Diese beiden Prozesse (das periodische Bersten der Barriere und die Metastasenbildung) schließt die GRS -wahrscheinlich aus Unkenntnis- von vornherein aus, weil sie sich zu einfache Endlagermodelle macht. Und deswegen ist sie heute nicht in der Lage, zeitgemäße Arbeiten zur Erforschung der Langzeitsicherheit zu formulieren. Trotzdem setzt die Politik sie dafür ein.
- Der dritte Akteur -nach dem Politiker und dem Wissenschaftler- ist die deutsche Öffentlichkeit:
Solange sie sich auf dem Gebiet der Langzeitsicherheitsforschung die Mittel zur Kontrolle ("Open Data", s.u.) auf ganz ähnliche Weise vorenthalten läßt, wie im Fall von "Stuttgart 21", kann sich diese gefährliche Einseitigkeit der Wissenschaft halten.

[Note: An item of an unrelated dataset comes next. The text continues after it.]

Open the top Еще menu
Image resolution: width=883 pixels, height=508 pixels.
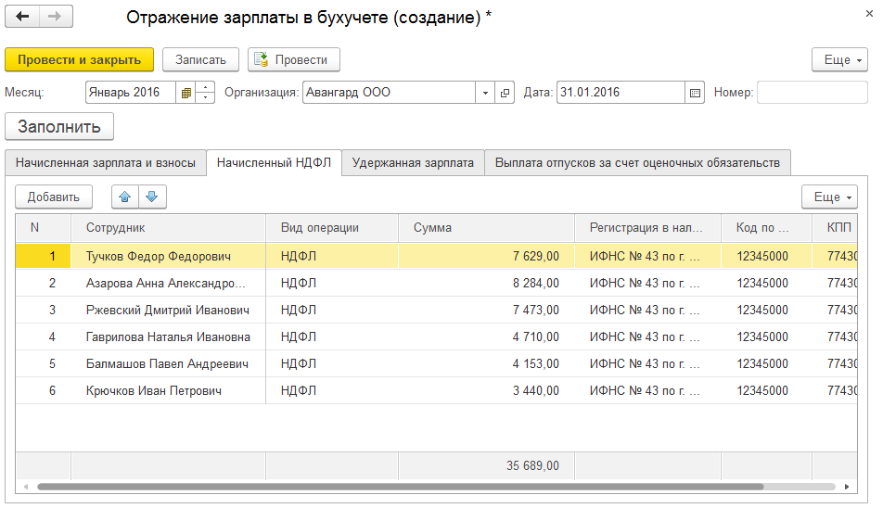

Um es noch einmal zusammenzufassen:
Die dargestellten Systemfehler sind charakteristisch für einen Wissenschaftszweig,
- der unter starker politischer Einflußnahme arbeitet,
- dessen Vorhersagen sich nicht daran messen können, ob sie eintreten oder nicht,
- der von der übrigen Fachwelt gemieden wird, also isoliert arbeitet und
- dessen Ergebnisse die Öffentlichkeit nicht kontrolliert.

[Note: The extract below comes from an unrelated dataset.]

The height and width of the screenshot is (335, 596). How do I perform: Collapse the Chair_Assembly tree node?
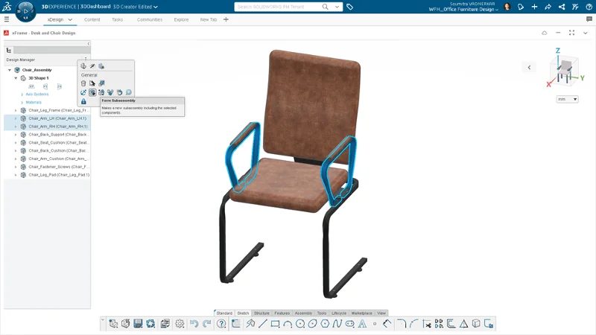(x=10, y=70)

Wie können wir diesen mißlichen Status Quo erschüttern?
(2) Die Rolle von Open Data
Hier kommt das Open-Data-Konzept herein.
Insbesondere werden sich voraussichtlich folgende Fortschritte einstellen:
- Transparenz und Beteiligung der Öffentlichkeit und der Fachwelt:
Open Data in der Wissenschaft wird alle öffentlich finanzierten Forschungsarbeiten im Internet entgeltfrei und in von Computern durchsuchbarem Format zugänglich machen. Die Folge ist:
- Gesteigerte Kommunikationsbereitschaft:
Einen Einblick in die in den USA gelebte Freiheit der Wissenschaft und Kommunikation vermitteln die im Internet vorgehaltenen Vorlesungen der Princeton University (Webmedia), des Massachussetts Institute of Technology (MITWorld), die VideoLectures.ne und TED - Ideas worth spreading.
Erst nachdem Deutschland unter Begleitung durch Open Data seinen Rückstand auf dem hier betrachteten Gebiet aufgeholt hat, sind die geochemisch/geologischen Voraussetzungen dafür gegeben, die Exploration von Endlagern zu beginnen.
(3) In Deutschland fehlt der Whistleblowerschutz.
- In den USA steht ein öffentlich Angestellter unter einem Whistleblowerschutz, der in allen Umweltgesetzen und dem Atomgesetz verankert ist (siehe Title II, Nuclear Regulatory Commission: Nuclear Whistleblower Protection, Sec. 206. "Noncompliance" (42 USC 5846) und Sec. 211. "Employee Protection" (42 USC 5851) in Atomic Energy Act of 1954 and Energy Reorganization Act of 1974). Ein solcher Schutz ist im deutschen Atomgesetz nicht zu finden. Es ist daher schwer für die deutsche Rechtsprechung, einen Whistleblower als solchen zu erkennen, zu benennen und zu schützen. Ich habe selbst erlebt, daß sogar renommierte Rechtsanwälte einen solchen Fall ablehnen.
- Zur Zeit fehlt der deutschen Endlagersicherheitsforschung noch die Ankopplung an die Öffentlichkeit. Daher
- wendet sich der Whisleblower zuerst an die allgemeine Öffentlichkeit, also die Medien. Die bringen erhebliche fachliche Unschärfe und Verwirrung hinein, wodurch eine problemorientierte Auseinandersetzung geradezu ausgeschlossen wird.
- findet der Whistleblower nur mit Glück eine fachlich qualifizierte Öffentlichkeit, weil die (a) wegen der Kommunikationsbarrieren nicht in ausreichendem Maße existiert und (b) die wenigen Sachkundigen keine Veranlassung sehen, ein unkalkulierbares persönliches Risiko einzugehen, indem sie dem Whistleblower Gehör schenken.
- ist der Whistleblower -wegen der Überschaubarkeit der Gruppe der Eingeweihten- auf Grund der Kompetenz seiner Kritik leicht zu entdecken.
Ein gesetzlich verankerter Whistleblowerschutz ist somit eine notwendige Ergänzung zu Open Data.